══ RECORDS TO USE ══

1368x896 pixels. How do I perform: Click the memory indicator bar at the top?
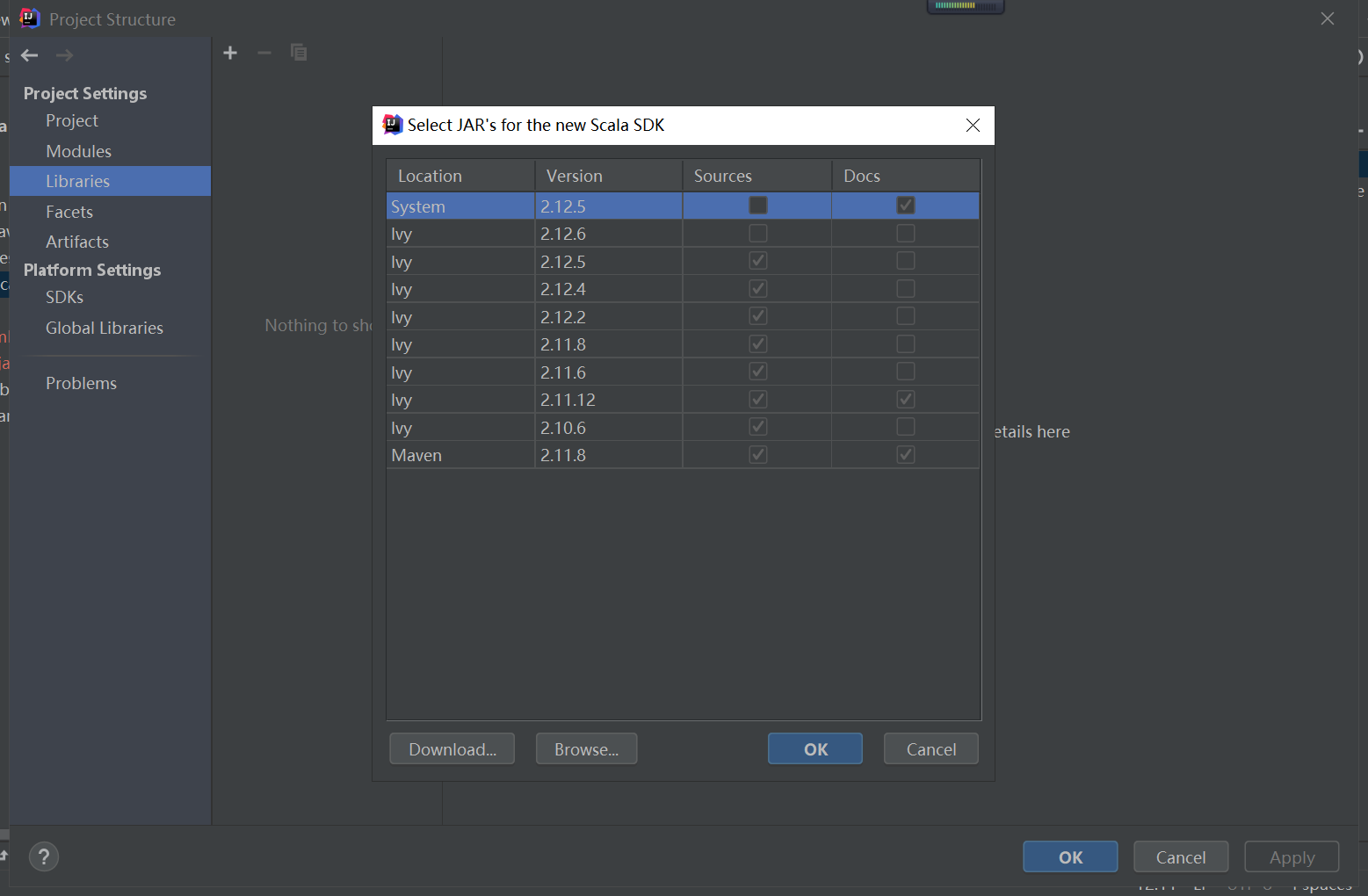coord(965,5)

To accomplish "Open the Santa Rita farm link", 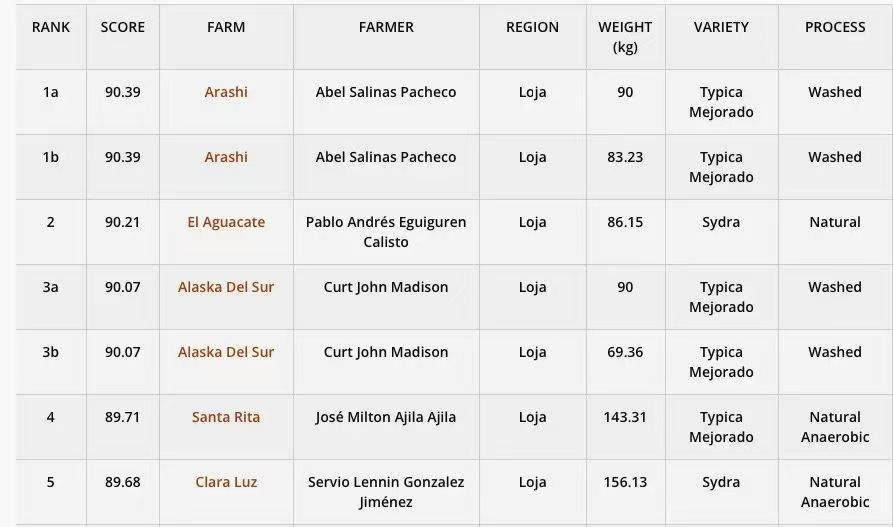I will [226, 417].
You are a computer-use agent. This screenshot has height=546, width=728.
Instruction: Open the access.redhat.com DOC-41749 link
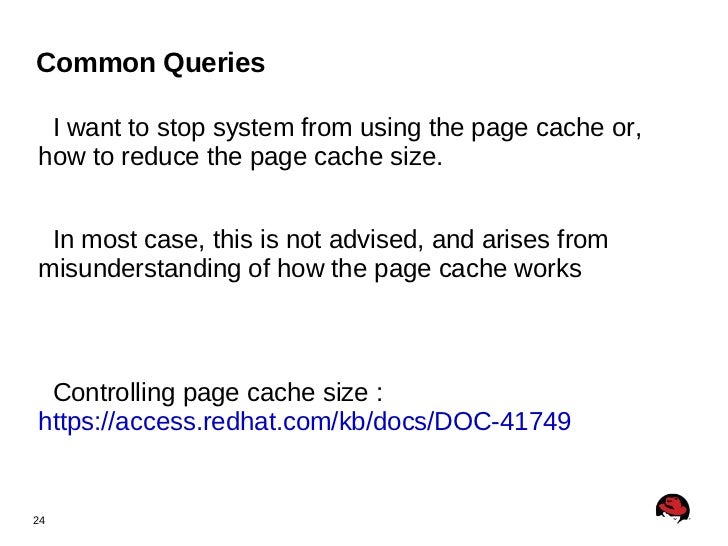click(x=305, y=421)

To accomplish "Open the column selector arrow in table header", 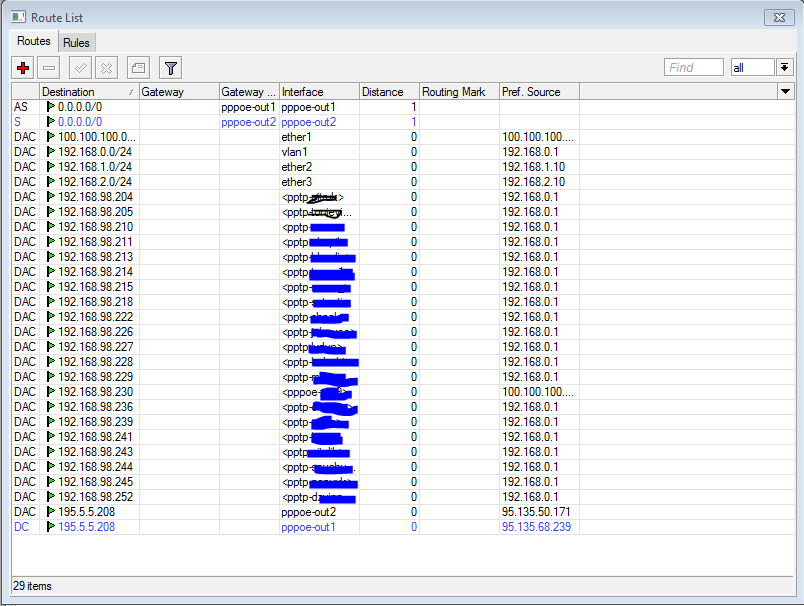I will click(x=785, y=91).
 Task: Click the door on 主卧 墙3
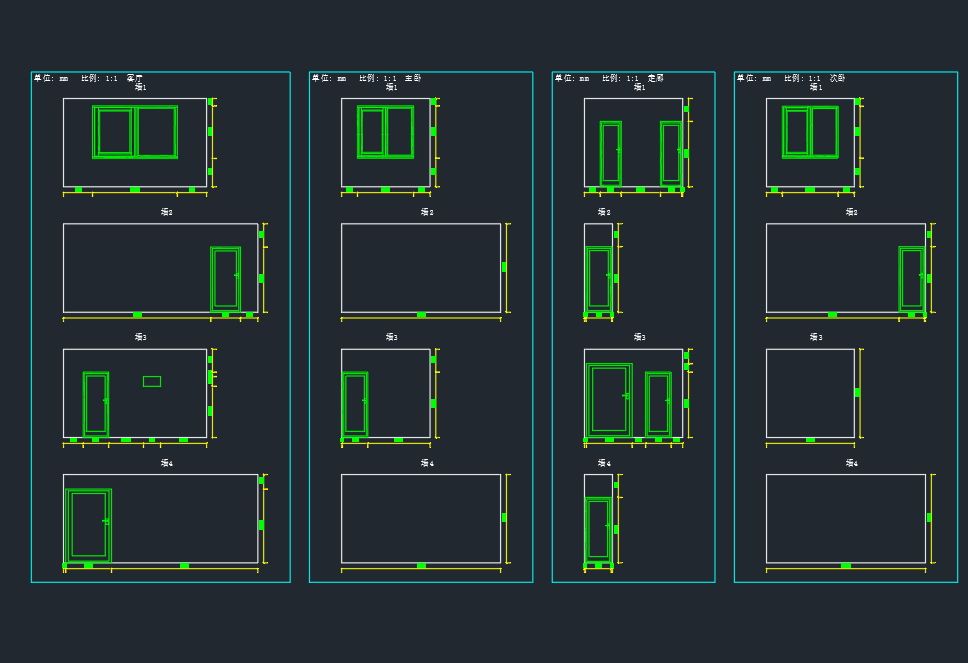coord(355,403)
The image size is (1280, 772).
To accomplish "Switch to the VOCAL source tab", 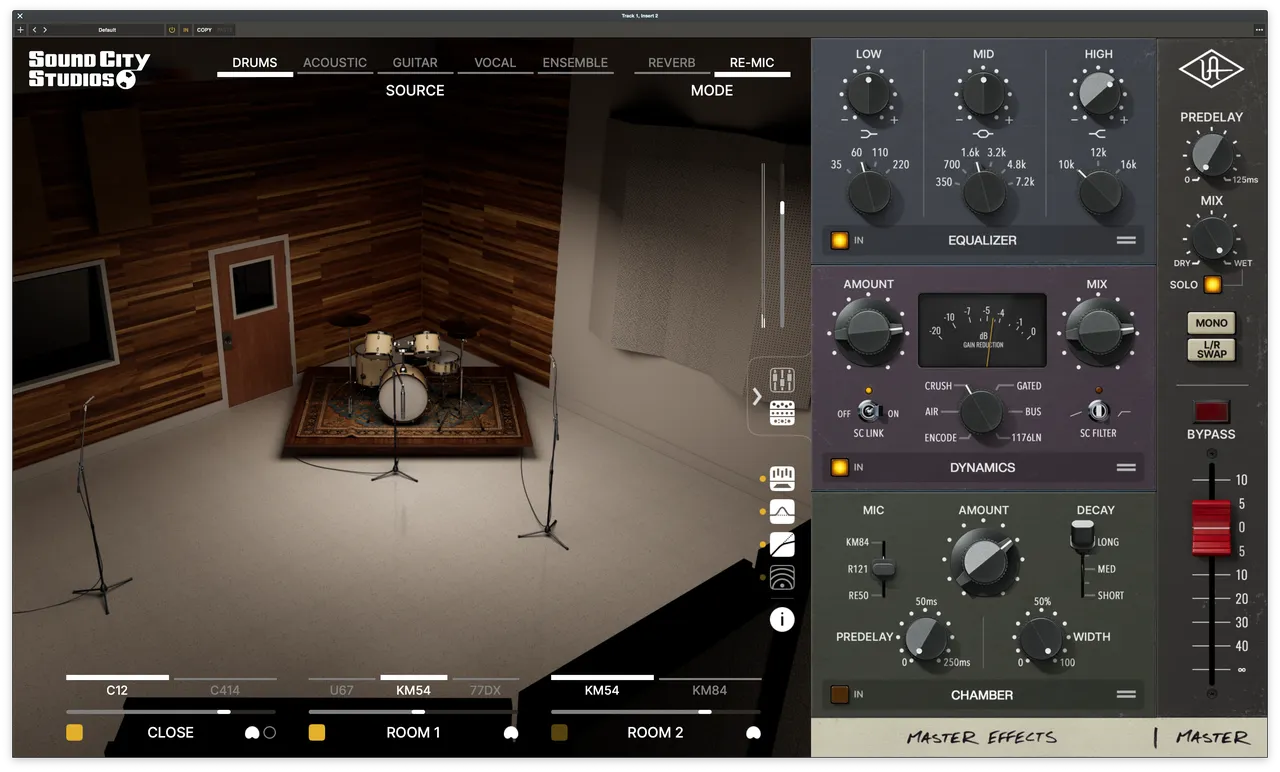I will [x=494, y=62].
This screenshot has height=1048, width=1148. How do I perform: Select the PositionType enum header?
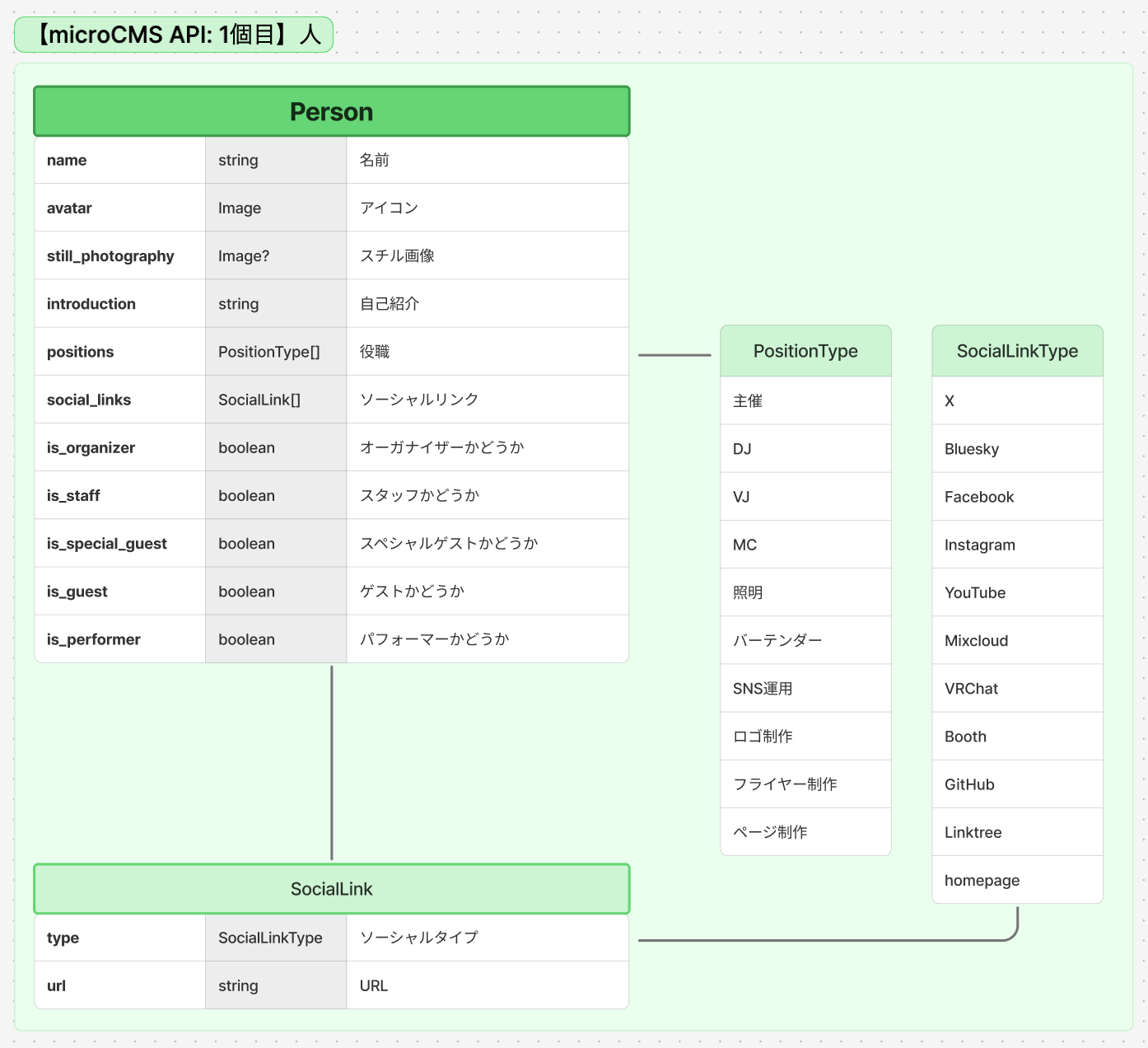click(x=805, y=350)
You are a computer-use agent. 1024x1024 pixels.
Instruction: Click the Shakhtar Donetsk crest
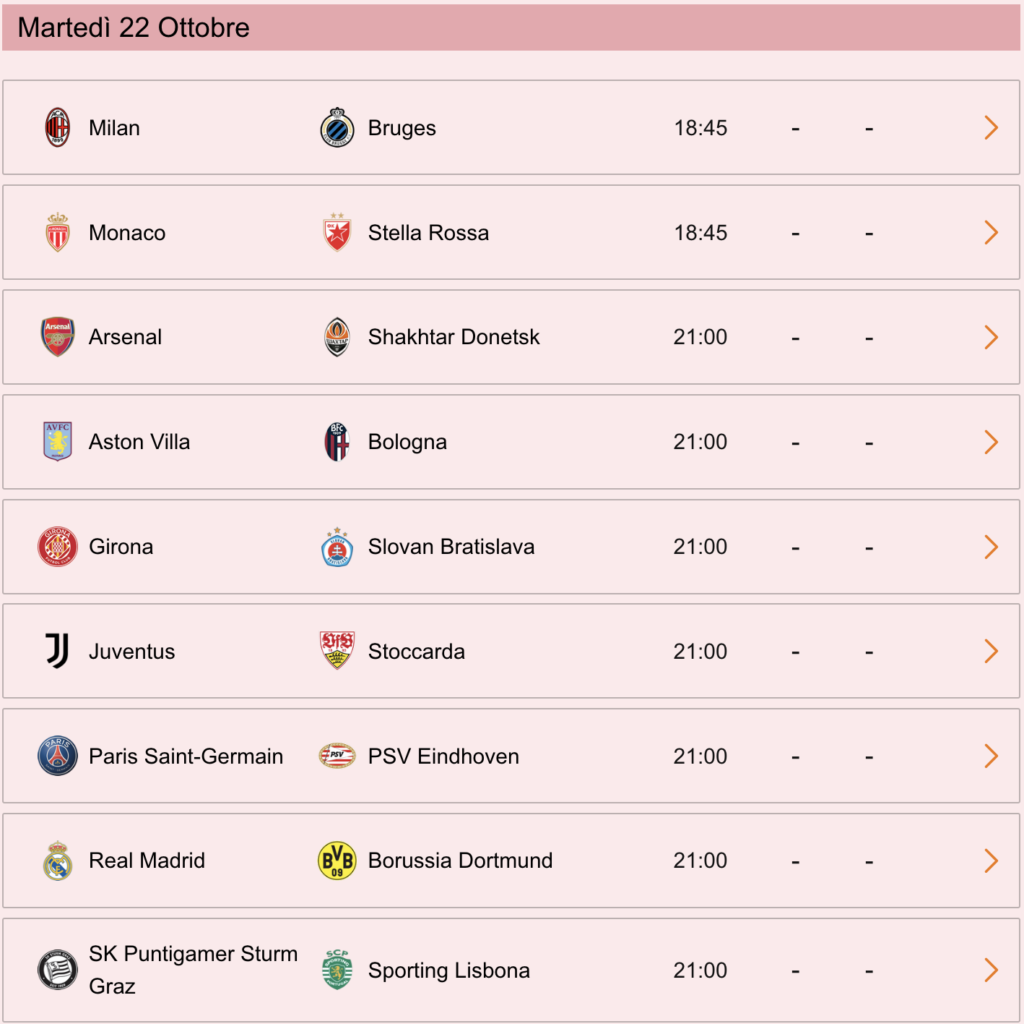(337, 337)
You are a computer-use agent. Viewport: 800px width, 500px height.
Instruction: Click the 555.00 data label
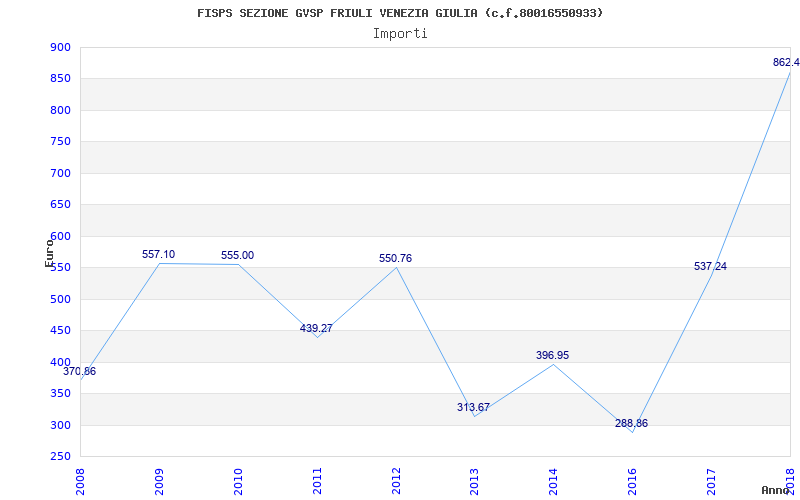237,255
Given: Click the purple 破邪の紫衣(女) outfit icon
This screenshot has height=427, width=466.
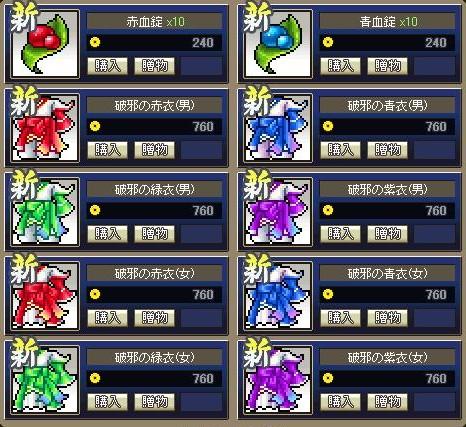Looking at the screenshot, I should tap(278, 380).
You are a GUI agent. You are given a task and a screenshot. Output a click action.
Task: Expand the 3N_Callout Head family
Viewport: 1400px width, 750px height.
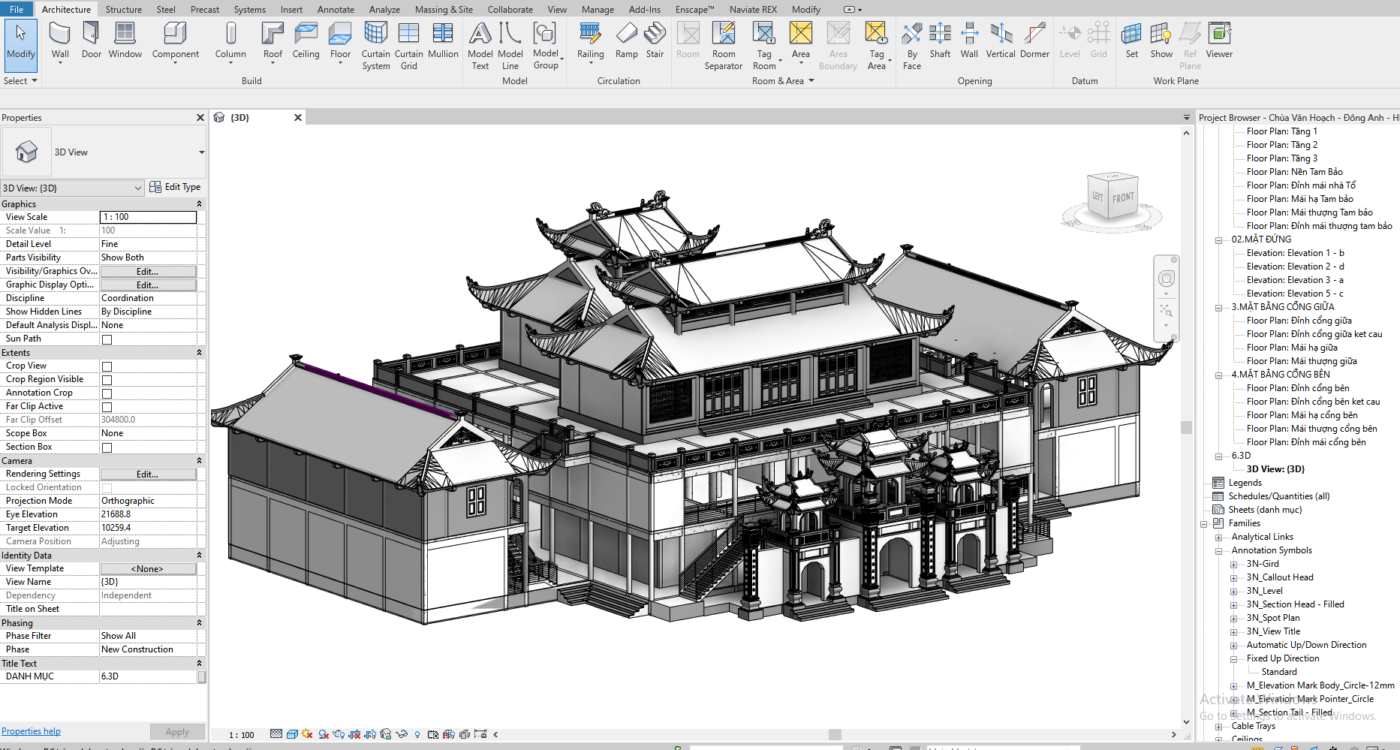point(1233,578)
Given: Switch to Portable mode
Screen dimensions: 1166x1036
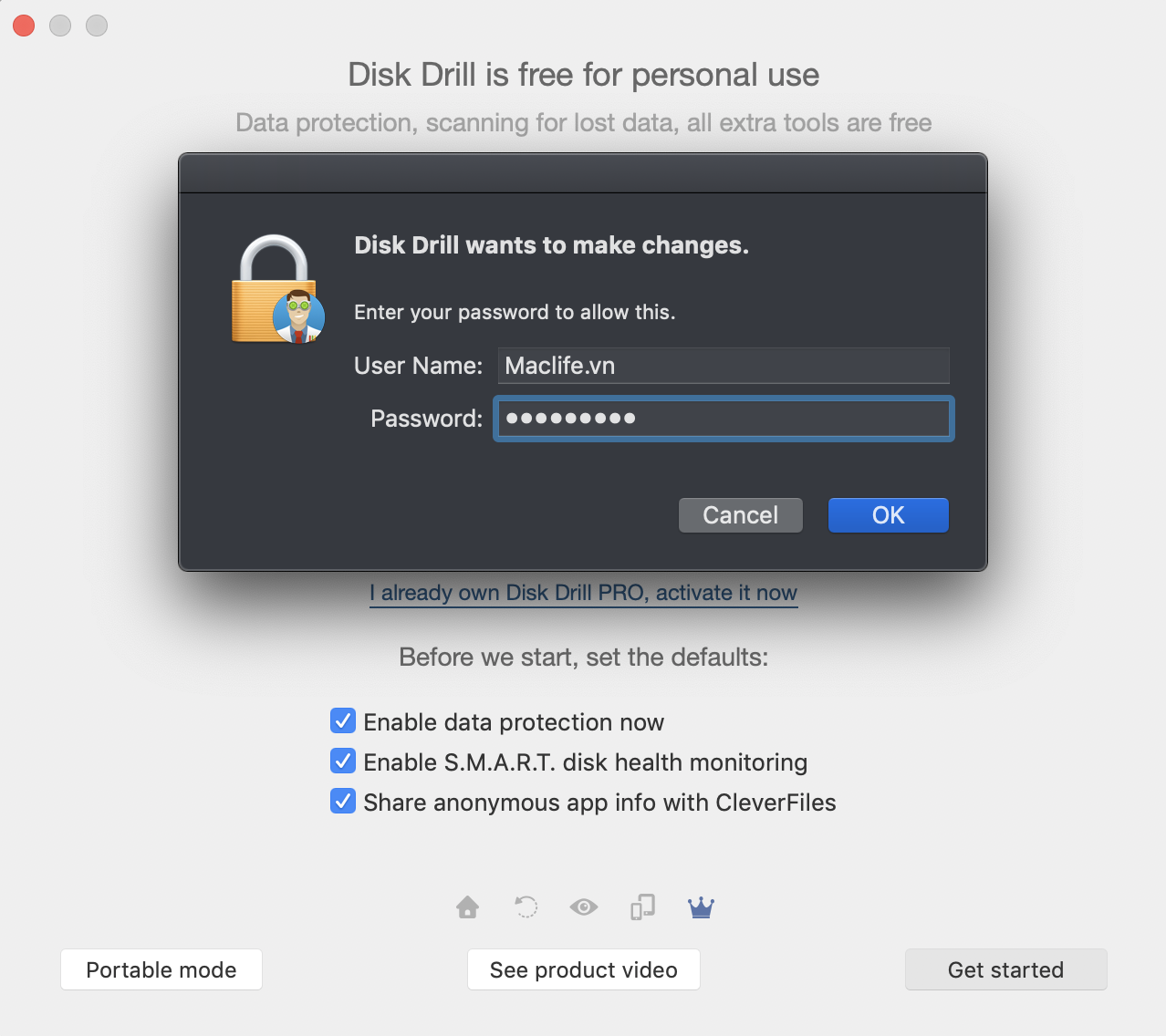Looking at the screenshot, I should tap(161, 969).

═══

• _THE TASK_
Reproduce verbatim every line starting at the line that holds "This screenshot has height=427, width=466." and ending with the final line of the data; omit the pictures.

• _RESPONSE_
This screenshot has height=427, width=466.
Looking at the screenshot, I should tap(278, 380).
You are a GUI agent. You are given a task and a screenshot. Output a click action.
Task: Expand the 3N_Callout Head family
Viewport: 1400px width, 750px height.
point(1233,578)
Given: Switch to Portable mode
Screen dimensions: 1166x1036
Looking at the screenshot, I should tap(161, 969).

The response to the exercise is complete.